Problem to work on: Every record here should be printed again exactly.

Task inputs:
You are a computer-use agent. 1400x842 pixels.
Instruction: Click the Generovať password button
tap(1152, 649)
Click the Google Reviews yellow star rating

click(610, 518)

Exercise response:
You are a computer-use agent. 1400x842 pixels.
Instruction: Click the Generovať password button
tap(1152, 649)
Click the Google Reviews yellow star rating

click(610, 518)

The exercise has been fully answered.